Task description:
Copy every line of the records below that contains the string "link". Case counts.

__________________________________________________

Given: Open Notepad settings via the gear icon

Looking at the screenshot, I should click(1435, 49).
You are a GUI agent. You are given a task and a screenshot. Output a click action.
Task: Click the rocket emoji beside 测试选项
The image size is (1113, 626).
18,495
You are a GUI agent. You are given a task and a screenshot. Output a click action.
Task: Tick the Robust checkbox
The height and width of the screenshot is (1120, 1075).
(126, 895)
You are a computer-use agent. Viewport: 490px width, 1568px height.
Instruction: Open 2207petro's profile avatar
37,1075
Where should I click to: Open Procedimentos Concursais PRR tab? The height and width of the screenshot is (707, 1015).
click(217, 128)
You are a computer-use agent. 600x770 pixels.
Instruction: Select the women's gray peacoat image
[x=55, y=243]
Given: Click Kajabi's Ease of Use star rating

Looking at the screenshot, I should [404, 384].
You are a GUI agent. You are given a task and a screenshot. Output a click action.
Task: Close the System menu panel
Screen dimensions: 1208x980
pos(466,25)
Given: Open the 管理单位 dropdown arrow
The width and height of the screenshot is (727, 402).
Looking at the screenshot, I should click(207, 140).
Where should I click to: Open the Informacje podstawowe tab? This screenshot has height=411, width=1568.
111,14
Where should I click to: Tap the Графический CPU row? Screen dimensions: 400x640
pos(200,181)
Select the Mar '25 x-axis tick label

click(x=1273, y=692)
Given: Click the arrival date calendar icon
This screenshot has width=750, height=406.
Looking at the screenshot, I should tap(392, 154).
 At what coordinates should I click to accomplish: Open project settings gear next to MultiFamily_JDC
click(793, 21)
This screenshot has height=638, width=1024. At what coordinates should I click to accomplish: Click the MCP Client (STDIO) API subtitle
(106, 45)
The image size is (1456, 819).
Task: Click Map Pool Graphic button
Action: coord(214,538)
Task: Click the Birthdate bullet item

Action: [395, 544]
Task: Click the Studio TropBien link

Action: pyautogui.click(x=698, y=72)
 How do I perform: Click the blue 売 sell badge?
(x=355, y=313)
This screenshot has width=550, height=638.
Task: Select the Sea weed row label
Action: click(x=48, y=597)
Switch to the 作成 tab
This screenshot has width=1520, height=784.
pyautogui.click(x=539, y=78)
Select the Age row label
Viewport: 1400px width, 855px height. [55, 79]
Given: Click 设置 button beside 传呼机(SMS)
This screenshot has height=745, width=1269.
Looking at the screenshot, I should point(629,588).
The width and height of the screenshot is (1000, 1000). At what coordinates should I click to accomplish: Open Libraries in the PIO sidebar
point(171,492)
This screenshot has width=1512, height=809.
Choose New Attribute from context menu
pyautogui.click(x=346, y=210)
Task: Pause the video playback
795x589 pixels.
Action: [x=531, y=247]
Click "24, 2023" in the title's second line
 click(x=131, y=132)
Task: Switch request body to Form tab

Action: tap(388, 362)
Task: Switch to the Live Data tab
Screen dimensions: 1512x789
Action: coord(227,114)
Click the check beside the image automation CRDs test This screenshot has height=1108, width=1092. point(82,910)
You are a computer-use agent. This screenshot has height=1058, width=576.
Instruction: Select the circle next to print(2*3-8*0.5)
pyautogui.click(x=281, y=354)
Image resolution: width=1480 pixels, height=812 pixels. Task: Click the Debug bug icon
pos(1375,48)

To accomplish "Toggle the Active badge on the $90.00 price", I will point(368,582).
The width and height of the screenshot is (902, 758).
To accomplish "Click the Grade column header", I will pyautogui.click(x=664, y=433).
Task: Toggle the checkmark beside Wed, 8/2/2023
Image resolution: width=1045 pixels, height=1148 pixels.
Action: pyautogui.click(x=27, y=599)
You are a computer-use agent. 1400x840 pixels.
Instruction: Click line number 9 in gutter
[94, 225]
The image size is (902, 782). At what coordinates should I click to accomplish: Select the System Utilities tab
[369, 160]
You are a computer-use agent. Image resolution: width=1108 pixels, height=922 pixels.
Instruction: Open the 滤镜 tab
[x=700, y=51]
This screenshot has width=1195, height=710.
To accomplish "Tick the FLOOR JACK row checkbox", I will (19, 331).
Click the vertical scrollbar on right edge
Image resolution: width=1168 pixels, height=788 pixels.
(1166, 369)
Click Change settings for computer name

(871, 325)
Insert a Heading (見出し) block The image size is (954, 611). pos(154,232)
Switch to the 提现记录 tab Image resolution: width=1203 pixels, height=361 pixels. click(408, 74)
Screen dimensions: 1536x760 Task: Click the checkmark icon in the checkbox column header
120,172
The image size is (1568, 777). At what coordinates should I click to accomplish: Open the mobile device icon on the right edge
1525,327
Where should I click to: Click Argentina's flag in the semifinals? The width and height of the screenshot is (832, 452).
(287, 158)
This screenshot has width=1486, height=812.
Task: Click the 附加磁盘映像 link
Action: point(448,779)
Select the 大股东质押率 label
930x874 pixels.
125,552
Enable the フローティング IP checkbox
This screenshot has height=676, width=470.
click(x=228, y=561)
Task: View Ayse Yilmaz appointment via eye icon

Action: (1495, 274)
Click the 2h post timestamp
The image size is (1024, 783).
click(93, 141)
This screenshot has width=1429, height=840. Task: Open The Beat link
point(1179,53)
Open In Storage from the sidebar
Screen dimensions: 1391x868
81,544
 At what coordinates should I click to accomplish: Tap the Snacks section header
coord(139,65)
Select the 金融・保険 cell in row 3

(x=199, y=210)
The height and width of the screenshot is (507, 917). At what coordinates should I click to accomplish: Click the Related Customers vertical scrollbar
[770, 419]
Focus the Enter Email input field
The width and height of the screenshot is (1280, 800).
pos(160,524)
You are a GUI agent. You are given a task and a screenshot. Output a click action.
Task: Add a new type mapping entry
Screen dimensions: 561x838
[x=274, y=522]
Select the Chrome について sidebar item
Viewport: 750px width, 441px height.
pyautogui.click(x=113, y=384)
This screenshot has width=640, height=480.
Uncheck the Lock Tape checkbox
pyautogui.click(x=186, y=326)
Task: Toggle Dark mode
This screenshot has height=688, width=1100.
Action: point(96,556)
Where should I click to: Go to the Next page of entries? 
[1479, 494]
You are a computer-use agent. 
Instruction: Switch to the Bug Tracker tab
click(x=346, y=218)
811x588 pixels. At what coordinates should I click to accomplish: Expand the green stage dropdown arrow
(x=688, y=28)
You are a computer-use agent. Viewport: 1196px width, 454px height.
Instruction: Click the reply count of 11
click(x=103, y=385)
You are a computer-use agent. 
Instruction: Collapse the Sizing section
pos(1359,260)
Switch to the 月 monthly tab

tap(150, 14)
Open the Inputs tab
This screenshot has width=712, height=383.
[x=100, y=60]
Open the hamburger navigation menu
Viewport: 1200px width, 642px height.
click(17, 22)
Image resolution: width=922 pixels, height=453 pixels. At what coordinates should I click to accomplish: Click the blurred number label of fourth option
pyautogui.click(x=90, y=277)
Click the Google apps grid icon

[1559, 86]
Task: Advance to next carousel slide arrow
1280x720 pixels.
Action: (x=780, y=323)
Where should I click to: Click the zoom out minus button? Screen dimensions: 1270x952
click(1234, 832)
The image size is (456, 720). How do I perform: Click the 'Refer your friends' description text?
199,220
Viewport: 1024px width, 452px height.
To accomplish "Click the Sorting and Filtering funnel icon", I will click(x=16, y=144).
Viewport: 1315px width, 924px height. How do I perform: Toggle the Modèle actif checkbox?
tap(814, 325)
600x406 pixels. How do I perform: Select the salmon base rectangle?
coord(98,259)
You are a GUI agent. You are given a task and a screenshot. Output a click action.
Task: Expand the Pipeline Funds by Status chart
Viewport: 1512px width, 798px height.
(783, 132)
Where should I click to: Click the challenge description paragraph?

__________________________________________________

Reply:
Task: Click the Studio TropBien link
Task: Click the 附加磁盘映像 link
This screenshot has width=1429, height=840. Task: Open The Beat link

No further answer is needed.